--- Passage provided ---
^^^^^^^^^^^^^^^^
# heated rabbit hutch



## kiara (Jun 2, 2009)

a friend of mine is thinking of starting up a business making heated rabbit hutches with attached runs. 

do you think this is something the general public would be interested in?

how much would you be willing to pay for this kind of thing?

what specifications would you look for?

any other opinions please.


----------



## SEVEN_PETS (Aug 11, 2009)

depended how it was being heated, by mains or by battery? also if it could be controlled so it's not on during the summer. it would be handy during winter to have a heated hutch, and I would expect to pay more for a heated hutch. the hutches shouldn't be smaller than 6ft x 2ft x 2ft minimum.


----------



## kiara (Jun 2, 2009)

SEVEN_PETS said:


> depended how it was being heated, by mains or by battery? also if it could be controlled so it's not on during the summer. it would be handy during winter to have a heated hutch, and I would expect to pay more for a heated hutch. the hutches shouldn't be smaller than 6ft x 2ft x 2ft minimum.


we had 3 options including these and solar power. which is expensive. would you be willing to pay extra for the solar power? all hutches would meet rspca requirements.


----------



## SEVEN_PETS (Aug 11, 2009)

kiara said:


> we had 3 options including these and solar power. which is expensive. would you be willing to pay extra for the solar power? all hutches would meet rspca requirements.
^^^^^^^^^^^^^^^^
--- Data ---
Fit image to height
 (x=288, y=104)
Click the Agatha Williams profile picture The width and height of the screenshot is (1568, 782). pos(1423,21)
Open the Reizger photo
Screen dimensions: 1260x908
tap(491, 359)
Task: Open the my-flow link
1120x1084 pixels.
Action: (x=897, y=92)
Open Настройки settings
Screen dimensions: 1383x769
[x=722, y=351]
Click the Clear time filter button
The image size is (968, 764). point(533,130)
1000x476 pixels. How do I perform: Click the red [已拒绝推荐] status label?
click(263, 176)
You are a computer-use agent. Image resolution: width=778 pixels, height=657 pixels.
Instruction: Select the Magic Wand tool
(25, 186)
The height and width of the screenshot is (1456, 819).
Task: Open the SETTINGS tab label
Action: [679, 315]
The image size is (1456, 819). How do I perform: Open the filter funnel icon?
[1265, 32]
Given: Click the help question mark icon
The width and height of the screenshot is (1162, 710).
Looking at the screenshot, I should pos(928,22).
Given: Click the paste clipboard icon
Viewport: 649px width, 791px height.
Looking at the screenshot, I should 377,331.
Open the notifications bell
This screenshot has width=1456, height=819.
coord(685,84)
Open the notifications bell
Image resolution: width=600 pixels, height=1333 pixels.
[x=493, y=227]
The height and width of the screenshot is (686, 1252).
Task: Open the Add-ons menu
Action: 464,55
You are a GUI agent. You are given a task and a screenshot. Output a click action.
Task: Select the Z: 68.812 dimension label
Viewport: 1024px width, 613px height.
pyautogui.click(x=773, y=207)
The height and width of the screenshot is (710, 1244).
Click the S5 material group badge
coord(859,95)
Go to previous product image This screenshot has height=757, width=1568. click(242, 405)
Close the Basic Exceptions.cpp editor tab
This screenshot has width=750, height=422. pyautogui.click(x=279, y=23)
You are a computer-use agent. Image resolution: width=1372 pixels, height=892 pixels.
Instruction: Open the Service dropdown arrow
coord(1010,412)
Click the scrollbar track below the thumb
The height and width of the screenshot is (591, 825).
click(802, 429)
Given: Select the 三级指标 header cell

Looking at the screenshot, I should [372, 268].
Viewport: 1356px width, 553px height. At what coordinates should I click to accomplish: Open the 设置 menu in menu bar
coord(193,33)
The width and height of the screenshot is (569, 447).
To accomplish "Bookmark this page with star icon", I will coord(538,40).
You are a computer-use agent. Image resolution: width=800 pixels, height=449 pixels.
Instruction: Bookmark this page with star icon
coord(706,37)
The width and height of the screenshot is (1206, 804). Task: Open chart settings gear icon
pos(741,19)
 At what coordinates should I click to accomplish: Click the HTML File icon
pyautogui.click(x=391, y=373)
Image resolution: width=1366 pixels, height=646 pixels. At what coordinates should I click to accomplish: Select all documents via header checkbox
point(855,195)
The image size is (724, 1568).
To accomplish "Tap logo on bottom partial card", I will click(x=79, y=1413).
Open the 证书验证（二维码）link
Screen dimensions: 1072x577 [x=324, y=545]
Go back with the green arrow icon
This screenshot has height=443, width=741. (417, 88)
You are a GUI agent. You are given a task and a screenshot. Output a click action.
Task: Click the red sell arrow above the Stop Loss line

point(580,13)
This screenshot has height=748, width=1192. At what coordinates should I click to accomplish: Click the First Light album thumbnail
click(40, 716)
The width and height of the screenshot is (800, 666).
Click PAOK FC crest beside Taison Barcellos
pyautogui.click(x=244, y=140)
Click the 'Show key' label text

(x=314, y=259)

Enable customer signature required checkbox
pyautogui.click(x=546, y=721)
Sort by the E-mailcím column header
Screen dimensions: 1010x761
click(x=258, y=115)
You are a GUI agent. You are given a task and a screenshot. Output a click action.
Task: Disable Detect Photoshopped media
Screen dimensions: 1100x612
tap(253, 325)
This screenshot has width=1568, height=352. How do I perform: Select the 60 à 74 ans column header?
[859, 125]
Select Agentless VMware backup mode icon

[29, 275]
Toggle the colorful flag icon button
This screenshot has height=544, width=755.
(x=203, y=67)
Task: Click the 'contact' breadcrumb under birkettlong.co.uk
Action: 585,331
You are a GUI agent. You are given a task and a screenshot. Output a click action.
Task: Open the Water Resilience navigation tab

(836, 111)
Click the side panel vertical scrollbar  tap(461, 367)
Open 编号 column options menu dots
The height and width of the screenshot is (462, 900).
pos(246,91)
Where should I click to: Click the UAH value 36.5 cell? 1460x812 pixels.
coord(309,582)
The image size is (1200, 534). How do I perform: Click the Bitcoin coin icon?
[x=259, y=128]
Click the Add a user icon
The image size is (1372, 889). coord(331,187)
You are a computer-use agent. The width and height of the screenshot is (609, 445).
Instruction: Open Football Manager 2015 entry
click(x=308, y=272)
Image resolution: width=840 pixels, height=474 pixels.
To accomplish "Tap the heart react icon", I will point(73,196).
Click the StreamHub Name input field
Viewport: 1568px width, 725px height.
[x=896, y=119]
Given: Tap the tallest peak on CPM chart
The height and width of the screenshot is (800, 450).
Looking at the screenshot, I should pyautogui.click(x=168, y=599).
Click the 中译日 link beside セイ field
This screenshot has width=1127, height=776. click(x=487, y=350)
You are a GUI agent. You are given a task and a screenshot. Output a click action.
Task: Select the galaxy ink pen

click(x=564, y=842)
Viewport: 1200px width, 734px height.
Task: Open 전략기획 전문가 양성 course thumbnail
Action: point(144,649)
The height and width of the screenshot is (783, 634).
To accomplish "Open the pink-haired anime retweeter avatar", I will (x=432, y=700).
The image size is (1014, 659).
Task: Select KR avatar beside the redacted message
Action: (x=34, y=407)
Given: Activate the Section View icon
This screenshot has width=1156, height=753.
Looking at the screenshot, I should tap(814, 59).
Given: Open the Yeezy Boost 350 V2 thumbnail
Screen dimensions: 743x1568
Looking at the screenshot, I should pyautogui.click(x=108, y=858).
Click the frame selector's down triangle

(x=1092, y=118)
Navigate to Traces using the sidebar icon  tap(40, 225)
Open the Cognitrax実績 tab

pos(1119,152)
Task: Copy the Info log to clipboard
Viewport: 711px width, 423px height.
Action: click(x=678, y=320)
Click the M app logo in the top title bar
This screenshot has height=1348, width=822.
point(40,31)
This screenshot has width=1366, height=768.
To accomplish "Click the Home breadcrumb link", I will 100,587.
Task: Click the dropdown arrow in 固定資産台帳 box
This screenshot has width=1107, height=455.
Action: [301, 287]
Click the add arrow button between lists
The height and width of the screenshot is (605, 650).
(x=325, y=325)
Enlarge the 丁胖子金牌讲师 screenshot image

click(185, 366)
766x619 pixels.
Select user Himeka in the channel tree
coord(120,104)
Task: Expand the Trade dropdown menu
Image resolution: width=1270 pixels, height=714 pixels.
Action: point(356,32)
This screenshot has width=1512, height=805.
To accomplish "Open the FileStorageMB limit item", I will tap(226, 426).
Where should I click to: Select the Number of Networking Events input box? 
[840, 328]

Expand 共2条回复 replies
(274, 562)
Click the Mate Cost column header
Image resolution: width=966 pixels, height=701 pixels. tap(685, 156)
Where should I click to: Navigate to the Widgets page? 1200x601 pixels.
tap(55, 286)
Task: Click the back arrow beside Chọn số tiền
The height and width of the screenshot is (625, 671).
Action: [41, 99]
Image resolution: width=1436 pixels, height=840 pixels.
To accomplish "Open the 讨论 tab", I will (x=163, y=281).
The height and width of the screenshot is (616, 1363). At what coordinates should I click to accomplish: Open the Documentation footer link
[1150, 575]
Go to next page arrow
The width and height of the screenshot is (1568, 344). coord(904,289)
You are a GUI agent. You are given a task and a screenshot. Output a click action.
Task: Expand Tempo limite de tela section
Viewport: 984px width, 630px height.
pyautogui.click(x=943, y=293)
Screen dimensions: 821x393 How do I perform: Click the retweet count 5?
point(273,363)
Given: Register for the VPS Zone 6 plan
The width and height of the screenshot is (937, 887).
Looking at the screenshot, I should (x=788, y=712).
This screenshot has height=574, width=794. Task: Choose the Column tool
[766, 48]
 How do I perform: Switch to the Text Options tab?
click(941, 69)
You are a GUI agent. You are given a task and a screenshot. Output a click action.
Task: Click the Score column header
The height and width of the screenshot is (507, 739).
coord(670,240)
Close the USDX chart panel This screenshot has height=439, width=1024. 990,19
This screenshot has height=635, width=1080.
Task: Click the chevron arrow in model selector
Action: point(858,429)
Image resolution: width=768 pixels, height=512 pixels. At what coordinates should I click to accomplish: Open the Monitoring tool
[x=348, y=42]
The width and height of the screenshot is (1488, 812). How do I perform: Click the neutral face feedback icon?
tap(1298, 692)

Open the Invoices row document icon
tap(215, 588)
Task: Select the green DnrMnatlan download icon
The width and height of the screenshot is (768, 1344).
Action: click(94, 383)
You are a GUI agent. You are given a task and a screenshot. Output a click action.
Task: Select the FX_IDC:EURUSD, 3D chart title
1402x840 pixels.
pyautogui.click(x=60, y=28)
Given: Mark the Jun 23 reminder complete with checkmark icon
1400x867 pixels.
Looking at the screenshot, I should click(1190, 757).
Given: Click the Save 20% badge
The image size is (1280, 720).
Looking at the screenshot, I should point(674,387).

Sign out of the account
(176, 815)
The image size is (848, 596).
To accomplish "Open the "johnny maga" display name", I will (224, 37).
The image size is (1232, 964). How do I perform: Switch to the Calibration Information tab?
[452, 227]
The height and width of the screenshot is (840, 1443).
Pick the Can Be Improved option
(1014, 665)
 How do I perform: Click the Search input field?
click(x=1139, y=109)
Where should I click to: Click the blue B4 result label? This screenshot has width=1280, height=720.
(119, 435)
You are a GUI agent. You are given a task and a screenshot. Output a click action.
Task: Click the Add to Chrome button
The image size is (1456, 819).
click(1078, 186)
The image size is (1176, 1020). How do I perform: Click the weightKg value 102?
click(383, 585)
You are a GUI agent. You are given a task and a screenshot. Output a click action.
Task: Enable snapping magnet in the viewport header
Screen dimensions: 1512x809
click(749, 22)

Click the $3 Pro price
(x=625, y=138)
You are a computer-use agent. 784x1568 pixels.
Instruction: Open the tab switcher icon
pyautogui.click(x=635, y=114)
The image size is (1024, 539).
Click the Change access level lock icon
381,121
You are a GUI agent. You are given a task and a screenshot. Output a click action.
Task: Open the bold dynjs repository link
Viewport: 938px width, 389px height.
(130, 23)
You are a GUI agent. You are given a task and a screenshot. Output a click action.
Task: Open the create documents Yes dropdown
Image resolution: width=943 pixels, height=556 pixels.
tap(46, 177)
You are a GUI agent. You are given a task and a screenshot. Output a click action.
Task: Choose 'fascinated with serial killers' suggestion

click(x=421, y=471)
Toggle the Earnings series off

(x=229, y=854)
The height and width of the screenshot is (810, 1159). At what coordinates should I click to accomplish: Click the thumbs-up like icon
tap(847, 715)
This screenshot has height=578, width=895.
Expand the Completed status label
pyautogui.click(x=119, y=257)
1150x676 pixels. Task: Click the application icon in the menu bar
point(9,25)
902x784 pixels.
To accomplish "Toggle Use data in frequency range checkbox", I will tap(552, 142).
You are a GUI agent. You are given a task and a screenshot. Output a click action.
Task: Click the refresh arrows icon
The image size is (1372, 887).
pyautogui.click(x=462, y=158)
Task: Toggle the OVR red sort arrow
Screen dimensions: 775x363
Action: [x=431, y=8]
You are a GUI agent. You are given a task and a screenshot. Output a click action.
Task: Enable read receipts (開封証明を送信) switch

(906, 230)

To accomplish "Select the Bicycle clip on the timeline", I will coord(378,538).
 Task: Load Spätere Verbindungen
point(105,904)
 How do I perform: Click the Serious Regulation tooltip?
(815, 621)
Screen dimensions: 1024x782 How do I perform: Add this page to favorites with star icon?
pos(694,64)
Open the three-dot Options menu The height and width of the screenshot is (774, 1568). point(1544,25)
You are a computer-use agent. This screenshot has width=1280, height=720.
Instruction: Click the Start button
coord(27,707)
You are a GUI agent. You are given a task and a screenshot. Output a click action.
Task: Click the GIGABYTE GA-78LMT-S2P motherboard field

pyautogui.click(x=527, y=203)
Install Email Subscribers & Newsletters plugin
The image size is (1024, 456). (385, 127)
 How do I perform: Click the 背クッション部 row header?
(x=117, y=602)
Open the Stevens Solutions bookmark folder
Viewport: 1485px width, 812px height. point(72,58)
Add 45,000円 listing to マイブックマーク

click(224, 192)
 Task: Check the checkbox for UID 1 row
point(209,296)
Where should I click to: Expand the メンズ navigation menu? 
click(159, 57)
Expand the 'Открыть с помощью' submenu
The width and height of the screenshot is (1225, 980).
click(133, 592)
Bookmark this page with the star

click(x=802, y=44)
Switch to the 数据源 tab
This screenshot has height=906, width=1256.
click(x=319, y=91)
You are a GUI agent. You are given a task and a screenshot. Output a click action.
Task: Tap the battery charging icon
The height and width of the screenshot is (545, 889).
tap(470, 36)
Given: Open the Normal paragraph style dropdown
^^^^^^^^^^^^^^^^
--- Instructions ---
[a] In the heated rabbit hutch thread, reproduce the part that opens with the words containing "# heated rabbit" and closes with "kind of thing?", substituting "company" for "business".
[b] From the records, copy verbatim the part that opens with the line containing "The height and width of the screenshot is (840, 1443)." and closes with the line containing "click(749, 22)", including both of those lines.

--- Results for the exercise ---
[a]
# heated rabbit hutch



## kiara (Jun 2, 2009)

a friend of mine is thinking of starting up a company making heated rabbit hutches with attached runs. 

do you think this is something the general public would be interested in?

how much would you be willing to pay for this kind of thing?

[b]
The height and width of the screenshot is (840, 1443).
Pick the Can Be Improved option
(1014, 665)
 How do I perform: Click the Search input field?
click(x=1139, y=109)
Where should I click to: Click the blue B4 result label? This screenshot has width=1280, height=720.
(119, 435)
You are a GUI agent. You are given a task and a screenshot. Output a click action.
Task: Click the Add to Chrome button
The image size is (1456, 819).
click(1078, 186)
The image size is (1176, 1020). How do I perform: Click the weightKg value 102?
click(383, 585)
You are a GUI agent. You are given a task and a screenshot. Output a click action.
Task: Enable snapping magnet in the viewport header
Screen dimensions: 1512x809
click(749, 22)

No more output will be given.